Fra le nuove ministerialità che arricchiscono la vita della Chiesa in questo inizio di terzo millennio, un ruolo particolare lo rivestono quelle legate al mondo dei social media.
Sono passati ormai più di trent’anni da quando san Giovanni Paolo II nell’Enciclica Redemptoris missio proponeva un cambio radicale di prospettiva nel rapporto fra comunità ecclesiali e mezzi della comunicazione sociale, «primo aeropago del tempo moderno»: quest’ultima non doveva più essere vista unicamente come espressione di oggetti da utilizzare ma come luogo da abitare.
E in quest’ottica la presenza sul Web richiede alle Chiese locali uno stile del tutto particolare: alle competenze tecniche deve affiancarsi la consapevolezza che siamo «chiamati a essere testimoni della verità» e
quindi impegnati ad «andare, vedere e condividere», come ci ha ricordato papa Francesco nel Messaggio per la Giornata delle Comunicazioni sociali di quest’anno.
Il confronto su queste tematiche è stato al centro del corso di formazione promosso dalla Federazione italiana settimanali cattolici e svoltosi a Roma la scorsa settimana in collaborazione con l’Ufficio nazionale delle Comunicazioni sociali e il contributo della Fondazione Comunicazione e cultura.
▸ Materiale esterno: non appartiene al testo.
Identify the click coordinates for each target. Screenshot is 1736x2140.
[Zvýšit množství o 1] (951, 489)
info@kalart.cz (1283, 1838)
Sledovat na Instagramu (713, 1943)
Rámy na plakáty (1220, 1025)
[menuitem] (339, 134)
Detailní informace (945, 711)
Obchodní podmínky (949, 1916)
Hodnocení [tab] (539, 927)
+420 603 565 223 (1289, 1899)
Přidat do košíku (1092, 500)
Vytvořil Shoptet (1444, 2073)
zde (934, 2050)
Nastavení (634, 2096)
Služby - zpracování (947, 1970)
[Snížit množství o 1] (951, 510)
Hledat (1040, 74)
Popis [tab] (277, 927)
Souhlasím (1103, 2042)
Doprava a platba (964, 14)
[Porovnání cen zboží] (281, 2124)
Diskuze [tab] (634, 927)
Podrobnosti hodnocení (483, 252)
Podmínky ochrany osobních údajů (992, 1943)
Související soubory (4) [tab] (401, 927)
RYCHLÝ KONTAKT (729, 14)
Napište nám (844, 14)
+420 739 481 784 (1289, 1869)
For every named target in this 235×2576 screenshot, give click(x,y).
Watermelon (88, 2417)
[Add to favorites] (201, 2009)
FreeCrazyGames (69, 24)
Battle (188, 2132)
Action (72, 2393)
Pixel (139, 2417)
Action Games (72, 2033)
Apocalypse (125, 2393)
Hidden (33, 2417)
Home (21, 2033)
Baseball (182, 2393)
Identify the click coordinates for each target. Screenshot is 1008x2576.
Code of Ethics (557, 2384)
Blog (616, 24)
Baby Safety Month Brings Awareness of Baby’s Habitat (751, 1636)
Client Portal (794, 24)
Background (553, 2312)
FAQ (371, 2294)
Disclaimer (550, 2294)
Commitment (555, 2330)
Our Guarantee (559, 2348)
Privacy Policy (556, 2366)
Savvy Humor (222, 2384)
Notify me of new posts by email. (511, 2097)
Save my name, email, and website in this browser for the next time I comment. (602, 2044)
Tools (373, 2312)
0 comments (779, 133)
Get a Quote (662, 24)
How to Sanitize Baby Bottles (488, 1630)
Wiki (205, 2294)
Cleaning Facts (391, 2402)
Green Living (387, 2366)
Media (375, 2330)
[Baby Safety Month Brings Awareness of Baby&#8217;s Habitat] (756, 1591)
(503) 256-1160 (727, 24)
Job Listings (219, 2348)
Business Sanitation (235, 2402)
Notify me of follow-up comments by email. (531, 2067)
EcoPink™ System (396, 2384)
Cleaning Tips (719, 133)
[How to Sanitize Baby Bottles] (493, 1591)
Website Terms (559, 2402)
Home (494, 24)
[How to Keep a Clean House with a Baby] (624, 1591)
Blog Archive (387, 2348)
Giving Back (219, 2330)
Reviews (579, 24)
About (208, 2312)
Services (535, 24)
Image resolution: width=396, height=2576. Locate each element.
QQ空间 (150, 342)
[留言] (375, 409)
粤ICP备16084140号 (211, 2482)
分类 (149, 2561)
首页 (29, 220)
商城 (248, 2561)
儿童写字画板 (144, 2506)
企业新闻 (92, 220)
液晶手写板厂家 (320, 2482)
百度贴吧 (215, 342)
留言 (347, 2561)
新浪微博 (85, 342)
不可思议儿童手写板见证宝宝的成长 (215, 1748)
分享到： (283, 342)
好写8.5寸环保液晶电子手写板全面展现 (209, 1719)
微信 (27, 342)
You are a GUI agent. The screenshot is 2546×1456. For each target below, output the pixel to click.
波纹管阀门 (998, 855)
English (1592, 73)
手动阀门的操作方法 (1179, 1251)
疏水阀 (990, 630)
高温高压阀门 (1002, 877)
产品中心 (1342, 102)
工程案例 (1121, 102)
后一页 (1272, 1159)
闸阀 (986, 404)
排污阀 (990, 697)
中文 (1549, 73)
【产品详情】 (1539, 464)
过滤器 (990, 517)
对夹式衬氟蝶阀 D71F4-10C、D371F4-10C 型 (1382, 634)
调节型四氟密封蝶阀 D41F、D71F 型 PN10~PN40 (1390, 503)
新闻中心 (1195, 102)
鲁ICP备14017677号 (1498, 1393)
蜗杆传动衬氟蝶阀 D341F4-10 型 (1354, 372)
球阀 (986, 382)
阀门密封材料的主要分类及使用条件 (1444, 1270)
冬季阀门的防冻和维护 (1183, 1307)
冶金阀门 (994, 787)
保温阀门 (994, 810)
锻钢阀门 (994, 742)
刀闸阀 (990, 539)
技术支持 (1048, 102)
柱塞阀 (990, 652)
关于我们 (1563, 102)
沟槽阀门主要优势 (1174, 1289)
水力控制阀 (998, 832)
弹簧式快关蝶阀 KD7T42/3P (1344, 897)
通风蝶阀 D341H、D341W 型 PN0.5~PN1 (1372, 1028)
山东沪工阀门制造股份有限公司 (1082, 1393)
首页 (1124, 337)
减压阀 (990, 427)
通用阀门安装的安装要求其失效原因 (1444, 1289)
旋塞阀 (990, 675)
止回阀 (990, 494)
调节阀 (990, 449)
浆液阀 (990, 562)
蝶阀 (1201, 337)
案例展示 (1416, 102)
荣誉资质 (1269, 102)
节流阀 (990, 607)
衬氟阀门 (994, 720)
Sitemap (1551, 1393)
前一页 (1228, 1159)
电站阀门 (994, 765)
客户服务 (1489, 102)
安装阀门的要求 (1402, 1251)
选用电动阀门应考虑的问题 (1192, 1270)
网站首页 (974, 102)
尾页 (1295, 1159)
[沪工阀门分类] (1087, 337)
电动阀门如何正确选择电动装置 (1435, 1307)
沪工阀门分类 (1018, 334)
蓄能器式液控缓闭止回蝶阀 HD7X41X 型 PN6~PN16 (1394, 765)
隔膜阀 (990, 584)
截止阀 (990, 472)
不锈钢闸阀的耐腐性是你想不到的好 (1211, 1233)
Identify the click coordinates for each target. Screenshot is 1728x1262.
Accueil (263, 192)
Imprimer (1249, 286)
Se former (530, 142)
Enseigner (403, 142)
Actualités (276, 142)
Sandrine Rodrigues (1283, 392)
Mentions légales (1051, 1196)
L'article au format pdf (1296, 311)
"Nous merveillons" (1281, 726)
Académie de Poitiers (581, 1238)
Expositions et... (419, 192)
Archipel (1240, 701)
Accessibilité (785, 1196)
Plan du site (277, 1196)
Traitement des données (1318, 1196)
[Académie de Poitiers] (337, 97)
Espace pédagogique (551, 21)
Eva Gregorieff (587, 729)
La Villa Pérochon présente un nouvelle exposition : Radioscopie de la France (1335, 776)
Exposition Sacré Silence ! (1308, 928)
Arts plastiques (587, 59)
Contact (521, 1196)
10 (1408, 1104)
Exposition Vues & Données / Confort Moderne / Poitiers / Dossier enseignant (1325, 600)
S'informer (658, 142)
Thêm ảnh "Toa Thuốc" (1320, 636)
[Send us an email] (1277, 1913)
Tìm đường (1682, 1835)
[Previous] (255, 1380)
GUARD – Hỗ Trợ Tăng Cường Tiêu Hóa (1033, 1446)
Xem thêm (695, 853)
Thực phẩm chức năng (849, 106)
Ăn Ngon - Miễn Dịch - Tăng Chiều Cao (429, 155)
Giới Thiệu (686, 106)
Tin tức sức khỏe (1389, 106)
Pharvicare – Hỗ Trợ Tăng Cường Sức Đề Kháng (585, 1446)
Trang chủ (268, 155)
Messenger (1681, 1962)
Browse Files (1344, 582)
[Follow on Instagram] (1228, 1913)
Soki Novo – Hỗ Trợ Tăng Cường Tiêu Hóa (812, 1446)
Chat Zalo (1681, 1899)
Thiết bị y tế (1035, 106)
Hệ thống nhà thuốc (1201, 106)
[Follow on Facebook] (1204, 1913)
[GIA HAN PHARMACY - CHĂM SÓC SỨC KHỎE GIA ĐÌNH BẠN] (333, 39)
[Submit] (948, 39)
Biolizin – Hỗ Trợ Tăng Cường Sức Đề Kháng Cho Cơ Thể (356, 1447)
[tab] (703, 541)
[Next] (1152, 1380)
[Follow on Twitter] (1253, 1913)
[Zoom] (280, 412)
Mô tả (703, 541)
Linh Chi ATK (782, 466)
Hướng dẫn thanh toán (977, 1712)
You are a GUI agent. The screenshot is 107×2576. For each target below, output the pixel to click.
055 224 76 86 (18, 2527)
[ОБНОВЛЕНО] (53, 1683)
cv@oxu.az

Su «Il linguaggio ecclesiale dal giornalismo cartaceo al giornalismo digitale: stili di una presenza ecclesiale nei social media» si sono confrontati una trentina di responsabili Web e social media impegnati nelle testate
diocesane. Con loro hanno dialogato Vincenzo Corrado, direttore dell’Ufficio della Conferenza episcopale italiana, Federico Badaloni, responsabile dell’area di Architettura dell’informazione della Divisione digitale del Gruppo editoriale L’Espresso, Riccardo Benotti, caposervizio Agensir, e Cristian Gennari, fotogiornalista.
Fondamentale – è stato sottolineato – rimane il rapporto con il territorio, inteso non solo come entità fisica ma soprattutto come il luogo teologico in cui i media diocesani sono chiamati a vivere quotidianamente la propria “diakonìa informativa”. In tal senso non è possibile offrire una “ricetta” univoca per l’impegno in rete e sui social: il modo di proporsi al pubblico dei navigatori del Web (dalla scelta dei social su cui investire alla grafica con cui presentarsi…) richiede una professionalità calibrata nella sua
duttilità non solo sull’età ma anche sulla realtà culturale ed ecclesiale degli interlocutori locali.
I giornali aderenti alla Fisc hanno alle spalle un lungo cammino che ha accompagnato negli ultimi tre secoli le vicende della Chiesa universale e delle Chiese particolari: il mantenersi fedeli allo spirito con cui quotidiani e settimanali sono sorti dalla fine del 1800 a oggi in oltre 200 diocesi del nostro Paese non può oggi tramutarsi in una rincorsa impersonale al like ma deve confrontarsi con la capacità di saper ascoltare e raccontare le storie quotidiane degli uomini e delle donne che abitano le nostre città e i nostri paesi nella consapevolezza che «nessuno è una comparsa sulle scena
del mondo e la storia di ognuno è aperta ad un possibile cambiamento».
Ed è questa la ricetta per abitare “da influencer” anche il cammino sinodale intrapreso dalla Chiesa italiana.